**Exercise instructions**
Below is a page about going to the forest, followed by some lines. For each statement marked 1., 2. and 3., say whether it agrees with the page, answering yes or no and quoting the deciding words of the page.
1. The writer calls the Oberbernbach Forest a salvation.
2. The film that inspired the writer was about the language of birds.
3. Coronavirus has been defining the writer's life for around five years.

**Page excerpt**
============

Granny Trude  Everything the forest can do!

Take a bath in the forest
Take a bath in the forest! © Illustration: Celine Buldun

A walk in the woods is the best anti-stress therapy, in Granny Trude’s opinion. And according to science, she’s right.

My dears,
 
I hope you’re all well! Coronavirus has been defining our lives for around a year now – not really a very nice anniversary.
 
But I’ve found a really good way to cope, and I hope I can motivate you a little to be like me and head for the forest. Yes, the Oberbernbach Forest has become my salvation. Give it a try, it’s fascinating to find out everything a forest can do!
 
It started off with the fact that I’d grown sick of the sight of the same walking routes time after time during lockdown. It was time to start something new. At around the same time a film about the language of trees was showing on television, which thrilled and inspired me. It brought back some memories. As a child the woods were a fabulous adventure playground: the roots of a fallen tree transformed into my den, a tree stump became a dolls’ house with a little mossy bed, and hide-and-seek was never so much fun as amongst the bushes and trees. I highly recommend that all parents take their children into the woods more often!

============

**Data**

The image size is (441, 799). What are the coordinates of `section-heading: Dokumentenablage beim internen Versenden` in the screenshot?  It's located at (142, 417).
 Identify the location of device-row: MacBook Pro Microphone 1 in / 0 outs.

============

**Solution for this problem**
1. Yes: "Yes, the Oberbernbach Forest has become my salvation."
2. No: "a film about the language of trees was showing on television"
3. No: "Coronavirus has been defining our lives for around a year now"